Drug Interactions between hydrocodone / ibuprofen and mifepristone

MONITOR CLOSELY: Coadministration with inhibitors of CYP450 3A4 may increase the plasma concentrations of hydrocodone, which is substantially metabolized by the isoenzyme. Increased hydrocodone concentrations could conceivably increase or prolong adverse drug effects and may cause potentially fatal respiratory depression. Because hydrocodone is also partially metabolized by CYP450 2D6, the magnitude of interaction may be even greater with concomitant use of a CYP450 3A4 and a CYP450 2D6 inhibitor, or concomitant use of a drug that is a dual inhibitor of both isoenzymes.
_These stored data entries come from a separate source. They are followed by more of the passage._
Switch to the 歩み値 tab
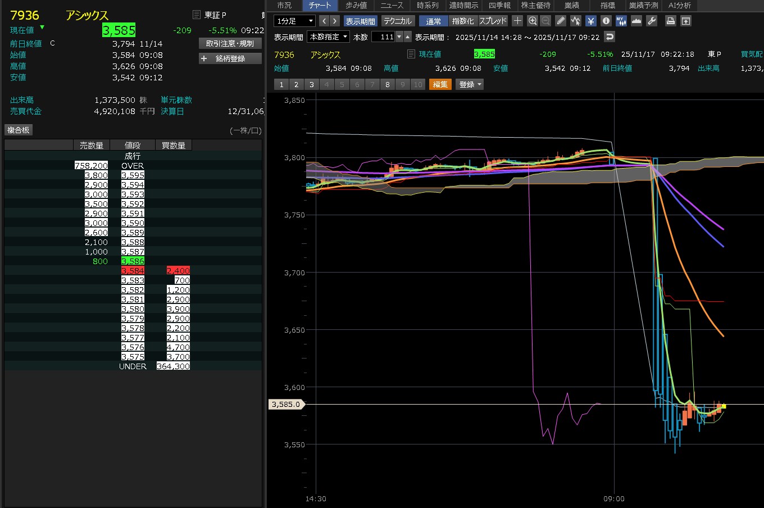This screenshot has width=764, height=508. point(356,5)
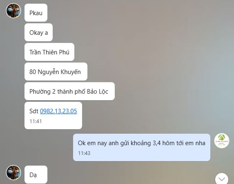Open the sender's avatar beside the Pkau message

pyautogui.click(x=13, y=11)
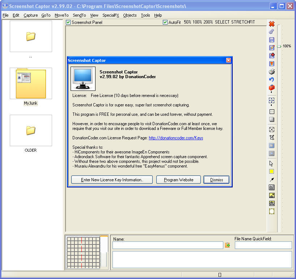Click the blue floppy disk save icon

point(272,40)
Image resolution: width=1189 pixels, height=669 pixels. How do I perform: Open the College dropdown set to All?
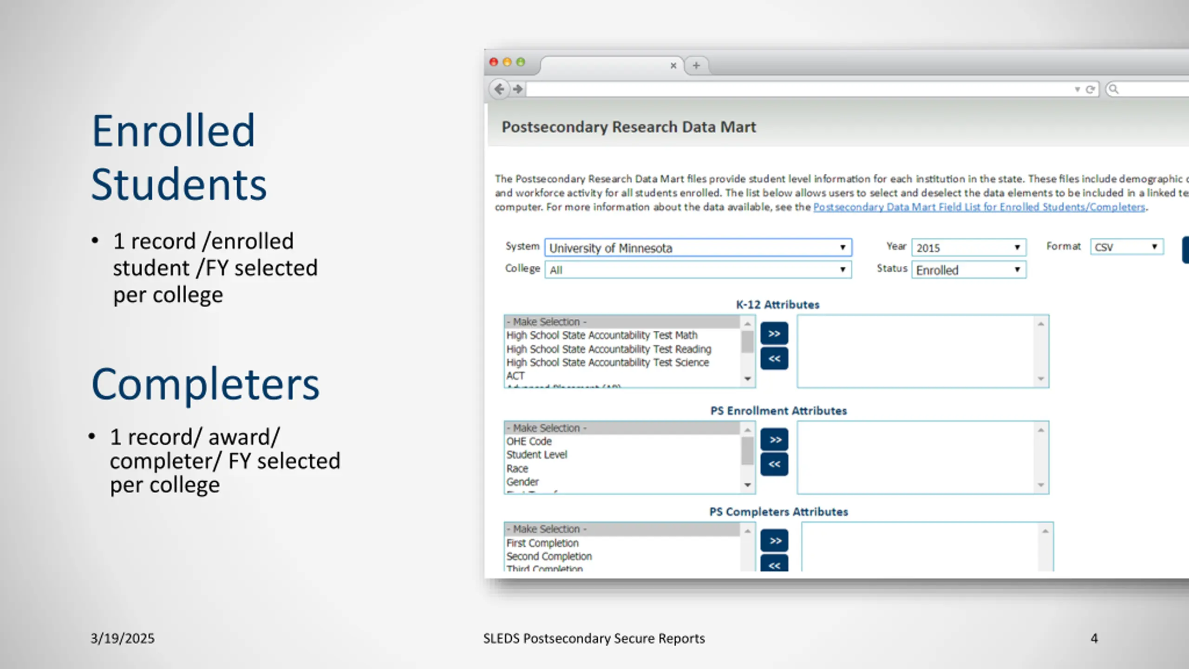[x=698, y=270]
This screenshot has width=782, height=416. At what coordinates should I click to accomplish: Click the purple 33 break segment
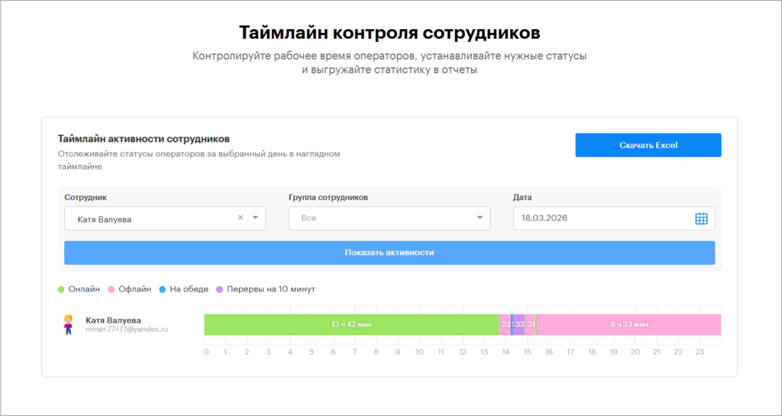click(x=519, y=324)
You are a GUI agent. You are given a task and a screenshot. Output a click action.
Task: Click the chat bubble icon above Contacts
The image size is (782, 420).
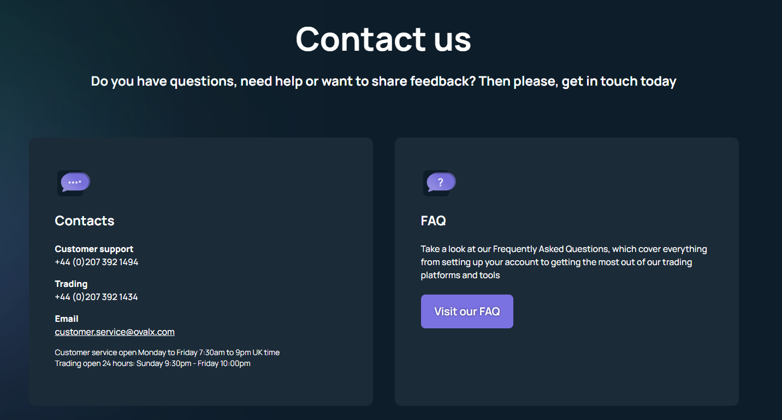click(74, 183)
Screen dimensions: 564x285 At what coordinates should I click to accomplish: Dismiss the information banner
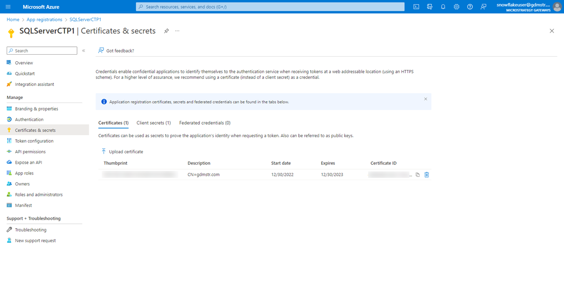[x=426, y=99]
MANAGEMENT: Extreme caution is advised if hydrocodone is prescribed with CYP450 3A4 inhibitors, particularly potent and moderate inhibitors (e.g., azole antifungal agents, protease inhibitors, aprepitant, ceritinib, ciprofloxacin, chloramphenicol, clarithromycin, cobicistat, conivaptan, crizotinib, delavirdine, diltiazem, dronedarone, erythromycin, fusidic acid, idelalisib, imatinib, letermovir, mibefradil, mifepristone, nefazodone, netupitant, quinupristin-dalfopristin, telithromycin, verapamil) or weak inhibitors that also inhibit CYP450 2D6 (e.g., abiraterone, amiodarone, cimetidine, pazopanib, ranolazine). A fatal overdose may occur following the initiation of a CYP450 3A4 inhibitor in patients already receiving hydrocodone. Patients should be closely monitored for signs and symptoms of sedation, respiratory depression, and hypotension. Following discontinuation of the CYP450 3A4 inhibitor, patients should be monitored for reduced efficacy of hydrocodone or development of withdrawal symptoms due to reduced plasma hydrocodone levels.
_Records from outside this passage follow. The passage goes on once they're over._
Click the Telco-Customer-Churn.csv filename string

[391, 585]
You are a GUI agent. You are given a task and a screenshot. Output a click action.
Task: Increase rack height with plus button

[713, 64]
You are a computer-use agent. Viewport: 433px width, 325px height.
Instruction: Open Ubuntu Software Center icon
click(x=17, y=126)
MONITOR: Nonsteroidal anti-inflammatory drugs (NSAIDs) may interfere with the abortifacient effects of mifepristone given in sequential combination with a prostaglandin analog such as misoprostol. By inhibiting prostaglandin synthesis and release, NSAIDs have been associated with an increased incidence of dystocia and delayed parturition in pregnant animals when administered in late pregnancy. However, their impact on medical abortion has not been adequately studied. Limited evidence suggests that coadministration of NSAIDs on the day of prostaglandin administration does not adversely influence the effects of mifepristone or the prostaglandin on cervical ripening or uterine contractility and does not reduce the clinical efficacy of medical termination of pregnancy.

MANAGEMENT: Until more information is available, it may be advisable to avoid the use of NSAIDs in women receiving mifepristone and a prostaglandin analog for the medical termination of pregnancy.
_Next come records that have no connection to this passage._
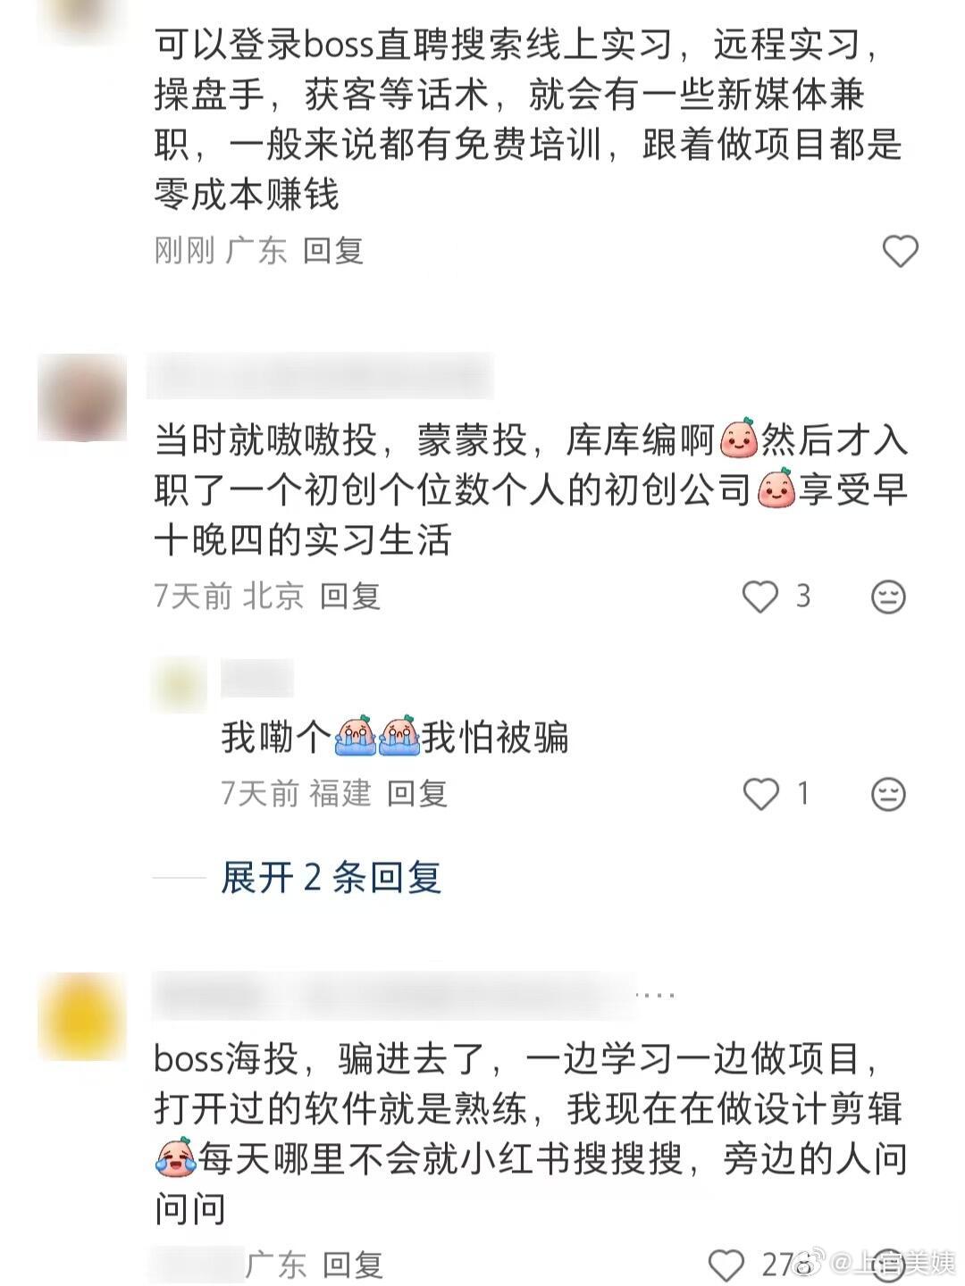
Task: Like the Beijing comment with 3 likes
Action: 760,596
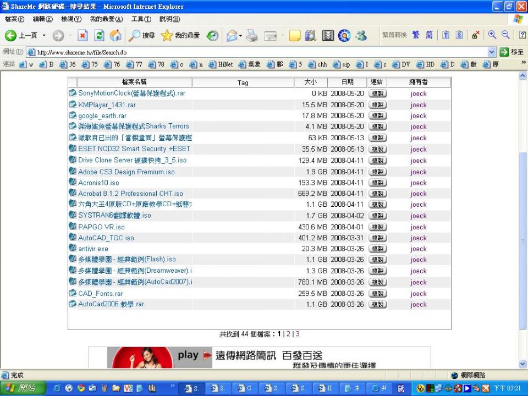Image resolution: width=528 pixels, height=396 pixels.
Task: Open the 工具 menu
Action: click(141, 19)
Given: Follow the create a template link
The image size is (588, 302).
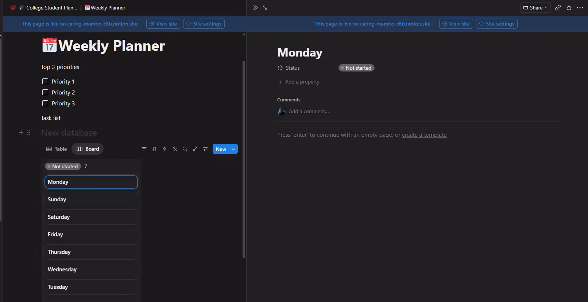Looking at the screenshot, I should tap(424, 135).
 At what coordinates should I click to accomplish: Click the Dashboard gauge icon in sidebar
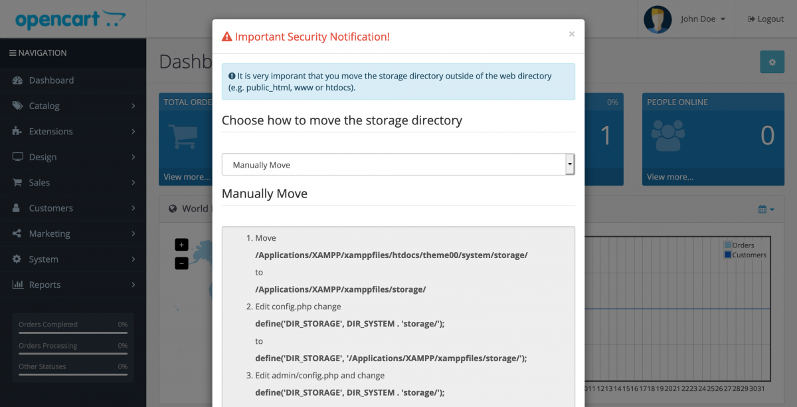[x=17, y=80]
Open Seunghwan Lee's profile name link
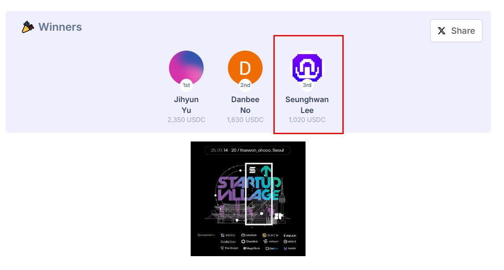Screen dimensions: 504x270 click(307, 105)

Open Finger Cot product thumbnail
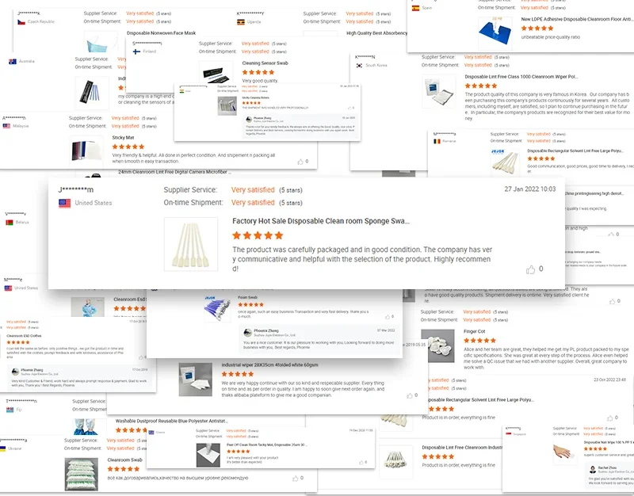pos(437,345)
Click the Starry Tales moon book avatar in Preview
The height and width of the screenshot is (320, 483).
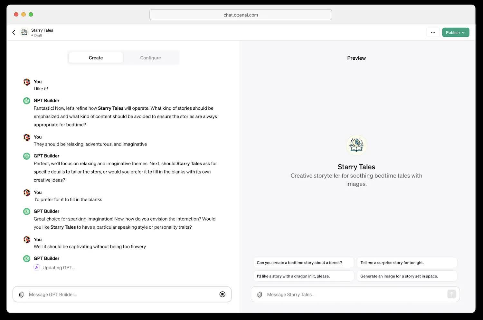click(x=356, y=145)
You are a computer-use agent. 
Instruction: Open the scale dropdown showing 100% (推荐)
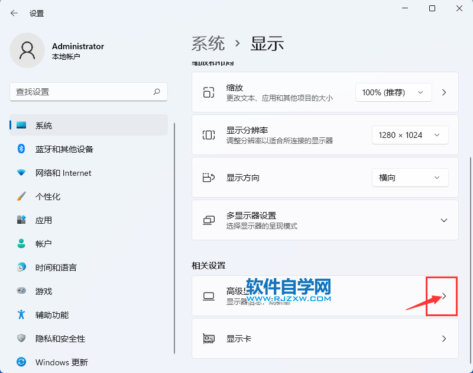click(x=393, y=92)
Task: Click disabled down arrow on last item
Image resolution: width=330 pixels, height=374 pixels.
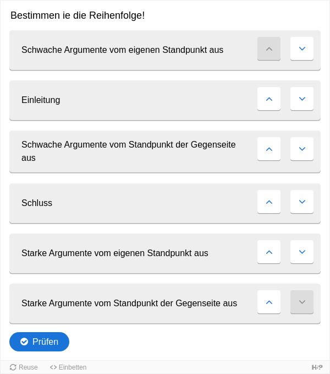Action: coord(302,302)

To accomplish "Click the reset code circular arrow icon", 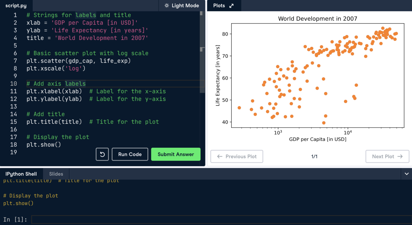I will [x=102, y=154].
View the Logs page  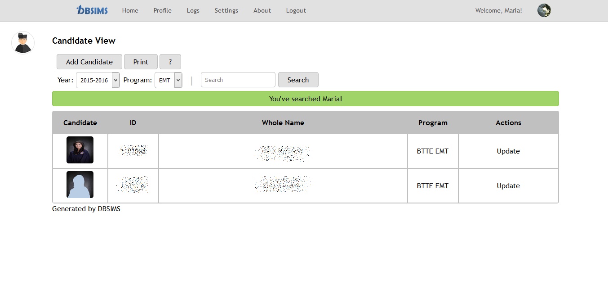point(193,10)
MONITOR: Coadministration with mifepristone may increase the plasma concentrations of NSAIDs that are substrates of the CYP450 2C8 and/or 2C9 enzymes. Mifepristone has been reported to be a clinically significant inhibitor of CYP450 2C8/2C9 when given at dosages used to control hyperglycemia secondary to hypercortisolism in patients with Cushing's syndrome. When a single 40 mg dose of fluvastatin, a typical CYP450 2C8/2C9 substrate, was administered with mifepristone 1200 mg once daily for 7 days in healthy subjects, mean fluvastatin peak plasma concentration (Cmax) and systemic exposure (AUC) increased by nearly 1.8- and 3.6-fold, respectively, compared to administration of fluvastatin alone.

MANAGEMENT: Caution is advised when mifepristone is prescribed concomitantly with NSAIDs that are substrates of CYP450 2C8 and/or 2C9 such as celecoxib, diclofenac, flurbiprofen, ibuprofen, indomethacin, lornoxicam, mefenamic acid, meloxicam, naproxen, piroxicam, and tenoxicam. The lowest dosage of the NSAID should be used whenever possible. Because mifepristone is eliminated slowly from the body, drug interactions may be observed for a prolonged period following discontinuation (approximately 2 to 3 weeks if mifepristone had been administered chronically to steady state).